Now Philip Weiss, whose Mondoweiss blog is dedicated to blaming Israel for everything wrong in the Middle East (at least), jumps on J.J.’s comments in service of his peculiar obession with Kershner’s background: Because she is Israeli, or at least a longtime resident, and presumably Jewish (Weiss tosses in a mishpoche joke), and married to an Israeli, Weiss suggests Kershner [and her fellow Times correspondnet Ethan Bronner, also married to an Israeli] is disqualified from writing objectively and accurately about the Israeli-Palestinian conflict.
(The joke here is that while Weiss is convinced of the Times’ pro-Israel bias, a huge swath of the pro-Israel community reviles the Times as pro-Palestinian. In fact, J.J. was pointing out how Kershner’s use of the term “Jewish nationalist” was bound to anger some in the pro-Israel community – something you’d think Weiss would appreciate.)

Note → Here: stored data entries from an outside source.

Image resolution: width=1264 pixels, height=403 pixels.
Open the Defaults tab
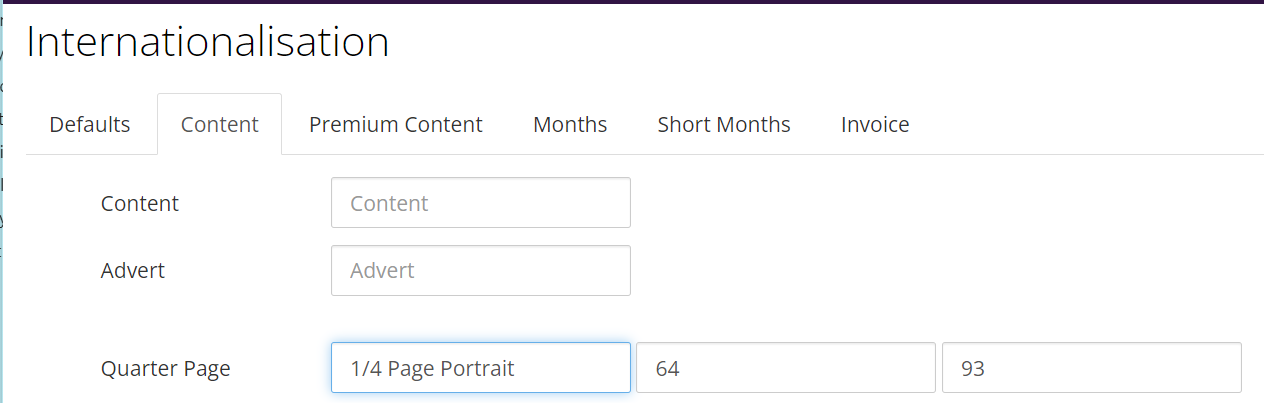[90, 125]
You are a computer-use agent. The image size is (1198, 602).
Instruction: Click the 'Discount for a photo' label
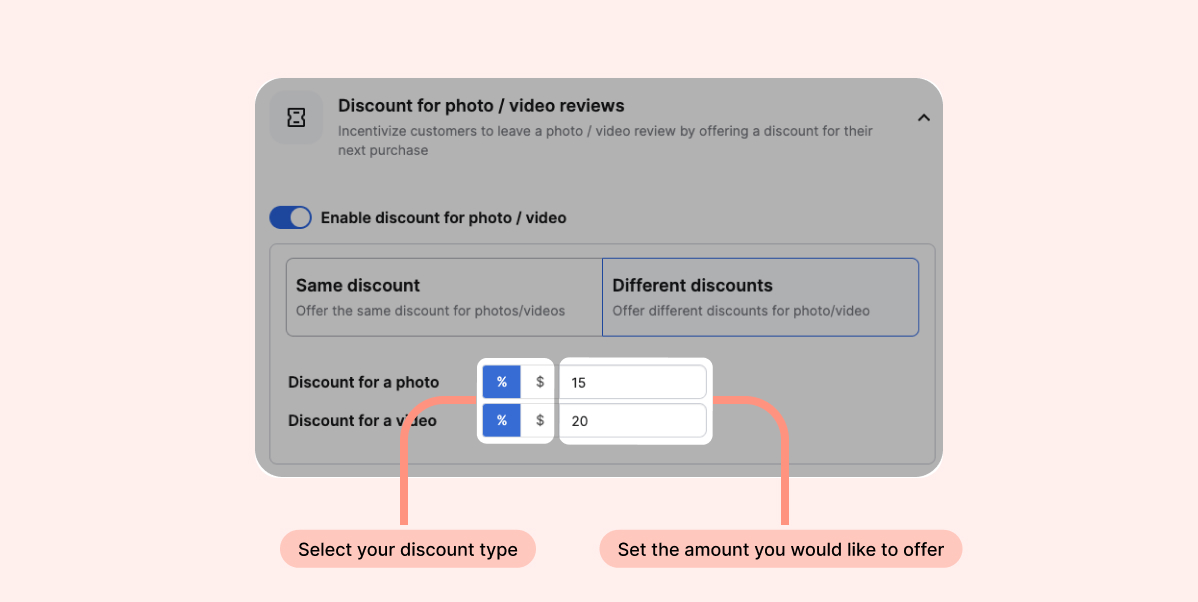[363, 382]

Anyhoo. Now Ron Kampeas at JTA reports on a Twitter war between Weiss and Israel-Canadian freelance journalist Lisa Goldman. Goldman tweeted Weiss that she is “appalled that you judged reporters for their religion/creed/nationality rather than their work.” To which Weiss replies, “Is it not relevant that both Times reporters have close ties to Israel? Can you imagine the response if they were Palestinian?”

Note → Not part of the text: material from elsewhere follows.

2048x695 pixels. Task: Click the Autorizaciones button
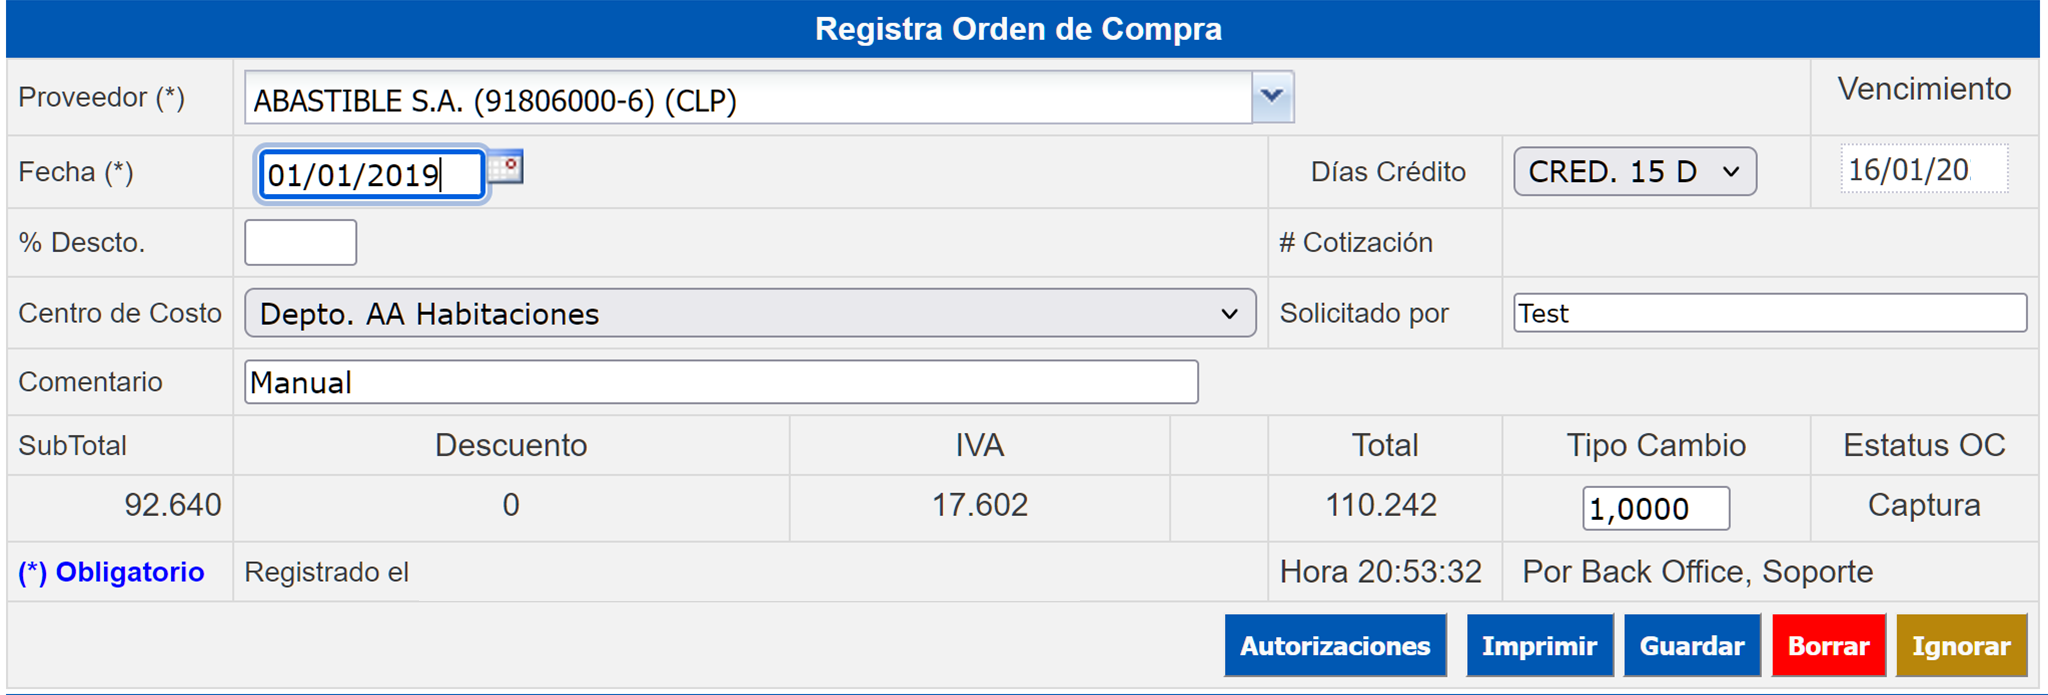(x=1334, y=646)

“Close ties to Israel” is the revealing phrase here. When he writes “Israel” he doesn’t mean the government — no, what he means is their nationality or ethnicity or long-term residency. And such “ties” are pertinent — no, essential –when judging them as journalists.

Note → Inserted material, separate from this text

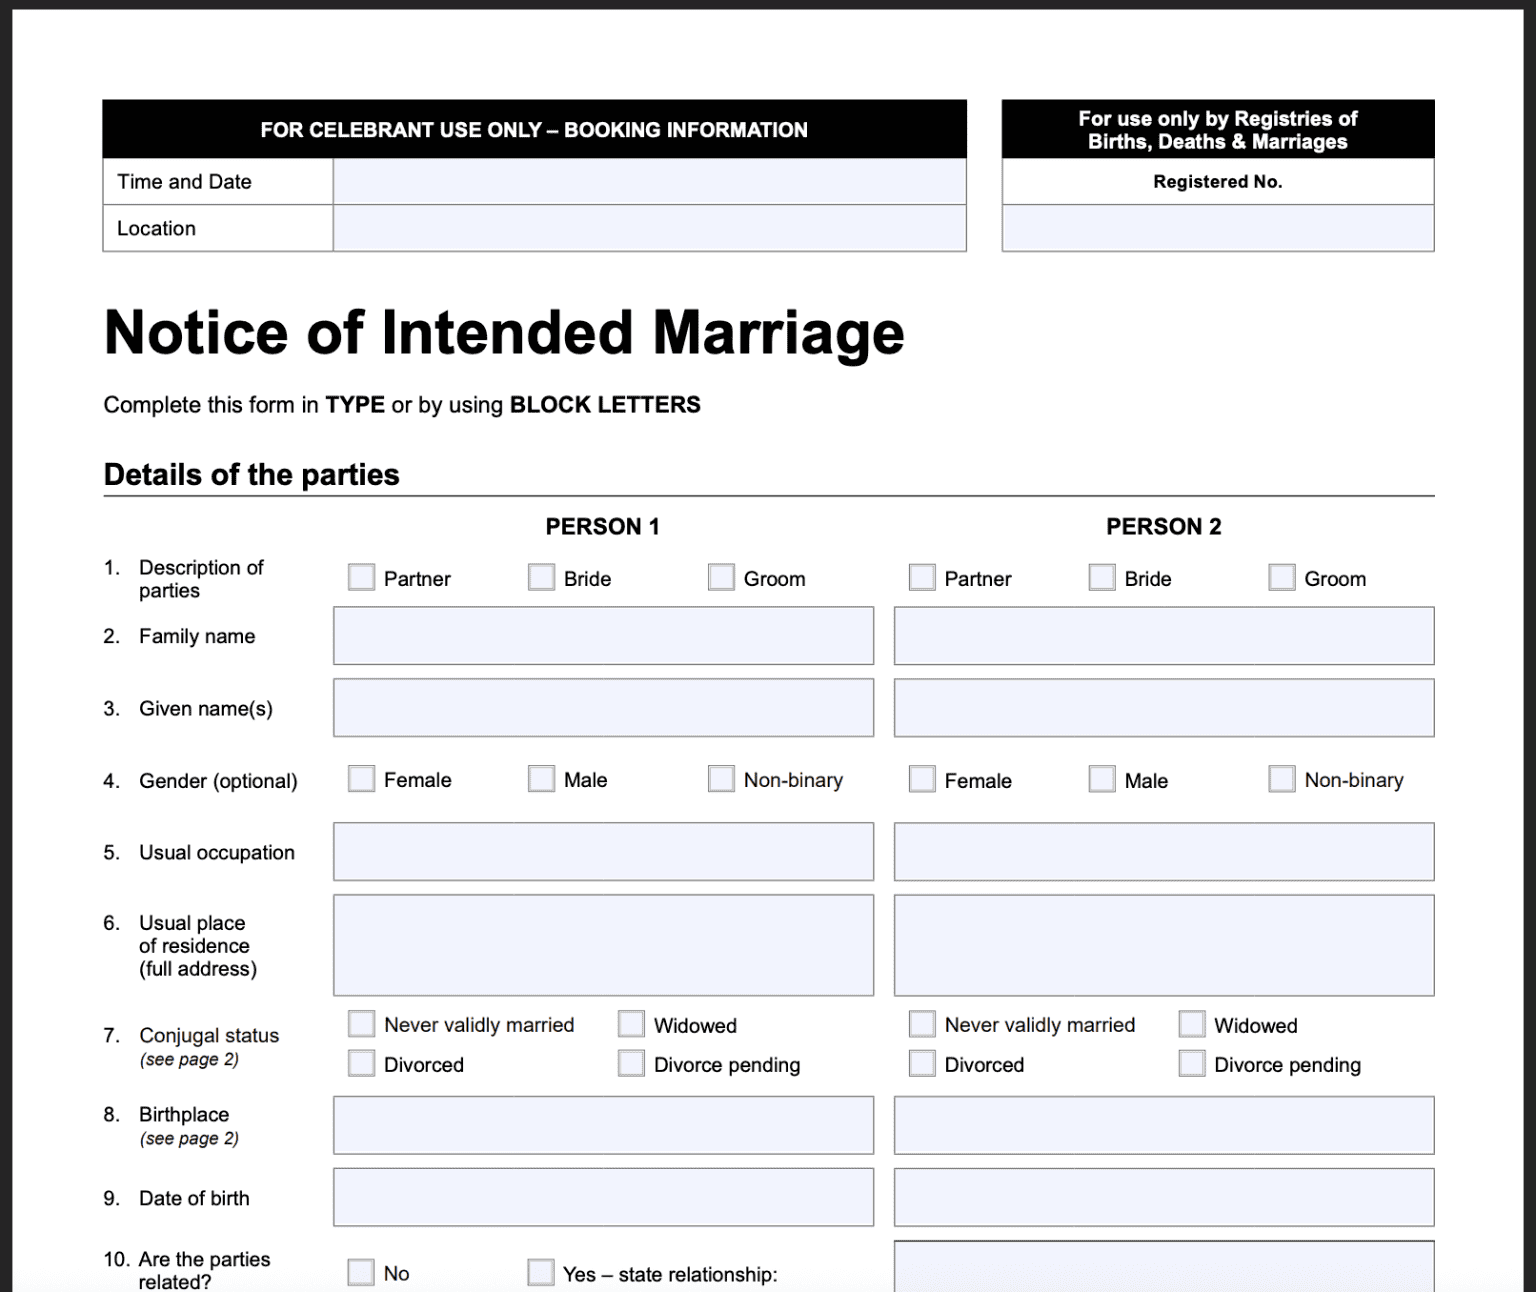1536x1292 pixels.
Task: Check Male gender box for Person 2
Action: point(1102,779)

For Weiss, to be Israeli is to be incapable of reporting honestly or objectively, as if “Israel” means one thing, and that its citizens, by nature of their Israeliness, share a common ideology or worldview that renders them incapable of professionalism. (Spend a minute in Israel, or just look at the typical Knesset vote, or read an Israeli newspaper, and you see how quickly this notion falls apart.)
Is Weiss willing to apply this critique consistently? Are Palestinian reporters incapable of writing fairly on the conflict because they have “close ties to Palestine”? Are Americans in the White House press corps compromised because they are U.S. citizens? Should we ban native stringers in Iraq and Afghanistan because they couldn’t possibly be objective?
If Weiss isn’t willing to apply this standard across the board, then he must explain why Israel is a special case.
And you don’t have to be Israeli — merely being Jewish is enough to disqualify your Mideast reporting or perspectives as trust-worthy, according to Weiss’s peculiar ethnic check-point. Weiss is also obsessive in tracking Jewish journos who have relatives or friends living in Israel and/or the occupied territories. Weiss has written that if you are a journalist and have relatives in Israel, they have “power over” you, whatever that means. Considering how many Jews have either relatives or freinds in Israel, that’s a pretty stiff ethnic test. There’s a word for judging someone on the basis of their religion and ethnicity as opposed to the content of their character or quality of their work.
For Weiss and critics of Israel like him, Israel is a “special case” — so strange, so singular, so uniquely corrupt and corrupting that it’s citizens are rendered incapable of autonomy or judgment. ”Israel” is not a country populated by zealots and slackers, secularists and Orthodox, nationalists and universalists, peaceniks and warmongers. For this kind of obsessive, it’s an idea — an idea of evil, an idea so perfidious that not only its citizens but those in its orbit (again, the word for them is Jews) are inherently and irrevocably compromised.